'Luigi' aparece una y otra vez en el 'menú' de la 'operación Pretoria'. Tras este nombre, que se repite como el ajo, no se oculta el cocinero de una 'trattoria' de Santa Coloma de Gramanet sino el ex diputado del PSC Luis García Sáez. Su especialidad gastronómica, según las investigaciones de la Guardia Civil, son las 'insalatas' de empresas de nombres más o menos rimbombantes para ocultar las fortunas generadas con los 'pelotazos' urbanísticos en la zona. 'Luigi' se ha revelado ya como el gran nexo de las tres tramas de corruptelas inmobiliarias descubiertas en Santa Coloma, Badalona y Sant Andreu de Llavaneres.
La Unidad Central Operativa (UCO) del instituto armado tiene en su punto de mira las sociedades de García porque la prioridad de Baltasar Garzón es tratar de recuperar el dinero disperso por paraísos fiscales. De hecho, el instructor ya prepara varias comisiones rogatorias a autoridades de «países no cooperantes» para localizar varias decenas de millones de euros. El epicentro del «Luigi-holding», como ya le llaman con sorna los funcionarios policiales, es City Actividades Inmobiliarias. Pero hay otros muchos nombres: Capital City Consulting, Proyecte Danded Incluso hay una empresa dedicada a la compra y venta de obras de arte, alguna de las cuales podrían haber servido también para el blanqueo de capitales.
En los documentos que obran en la causa figura como destacada otra sociedad del grupo de García, Niesma Corporació, en la que tenía como socio al abogado Francisco Alejando Petrus, cuyo apellido da nombre a la operación y que aparece en las investigaciones desde que Garzón indagara las cuentas del BBV en la isla de Jersey. Niesma sirvió a 'Luigi' para dar un pelotazo de cinco millones de euros en 2005 en Sant Andreu de Llavaneres con la compra y venta de unos terrenos urbanizables de más de 7.500 metros cuadrados.
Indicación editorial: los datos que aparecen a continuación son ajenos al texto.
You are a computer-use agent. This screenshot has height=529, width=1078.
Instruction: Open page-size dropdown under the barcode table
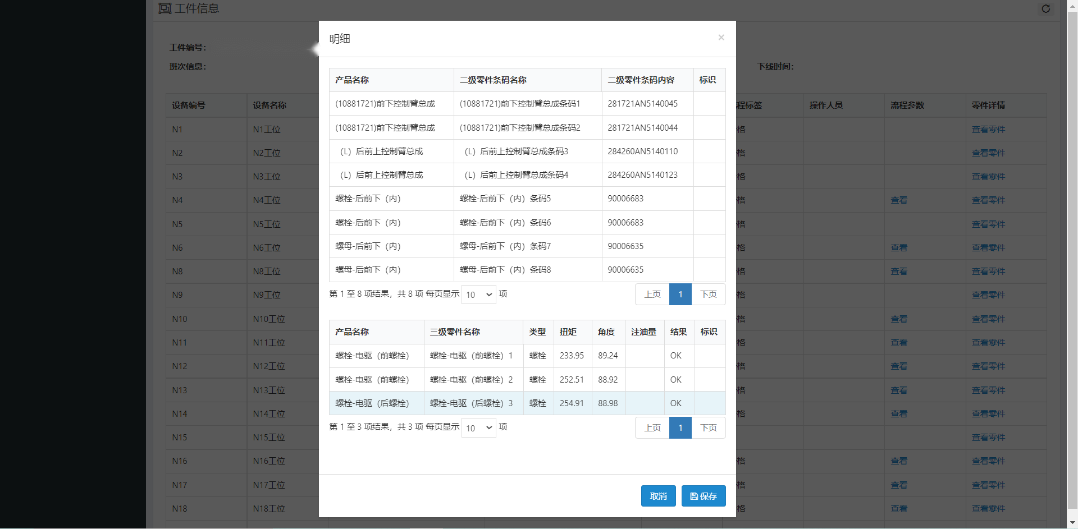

El embrollo empresarial se enreda aún más porque Petrus es socio, a su vez, en la empresa Badalona Building Waterfront del detenido Lluis Casamitjana, presidente de la inmobiliaria Espais y uno de los promotores del segundo de los 'pelotazos' bajo sospecha: las obras del frente marítimo de Badalona.
Empacho
En el tercer y más importante 'pelotazo', el de Santa Coloma, la 'insalata' de sociedades y firmas se torna casi indigesta por la gran cantidad de ingredientes. Petrus, de nuevo, aparece relacionado con la venta, a través de una empresa ubicada en Holanda, del terreno en que se construyó el proyecto urbanístico 'Cubics', edificación de 150 viviendas, un hotel, un multicine y la urbanización de 65.000 metros cuadrados. Compras, ventas y recompras en las que de nuevo aparece como intermediario García y sus mercantiles, así como Proinosa, la empresa de otro de los detenidos, el constructor Josep Singla. Más de 18 millones de euros de beneficios en comisiones cuyo destino es muy probable que esté fuera de las fronteras españolas.
Aparece Millet
A la búsqueda de ese dinero, los especialistas de la UCO se centran en investigar las empresas de los dos hombres de Jordi Pujol detenidos, Lluis Prenafeta y Macià Alavedra, piezas claves en el blanqueo en paraísos, según se desprende de los 'pinchazos' a los que han sido sometidos durante años. Los funcionarios analizan los papeles encontrados en los registros de empresas como Versabitur o Poliafers. Esta última relacionada con Prenafeta.
El punto picante en esta curiosa ensalada societaria lo pone Alavedra. El ex consejero de Gobernación y Economía es, entre otros muchos cargos, el presidente de una compañía denominada Webline Invest, creada en 2000 para captar inversores catalanes para campos de nuevas tecnologías. Por el consejo de esta sociedad pasó, como representante de la Agrupación del Comercio y la Industria, nada menos que Félix Millet, el ex presidente del Palau de la Música de Barcelona, imputado en el otro gran caso de corrupción multimillonaria que salpica a Cataluña.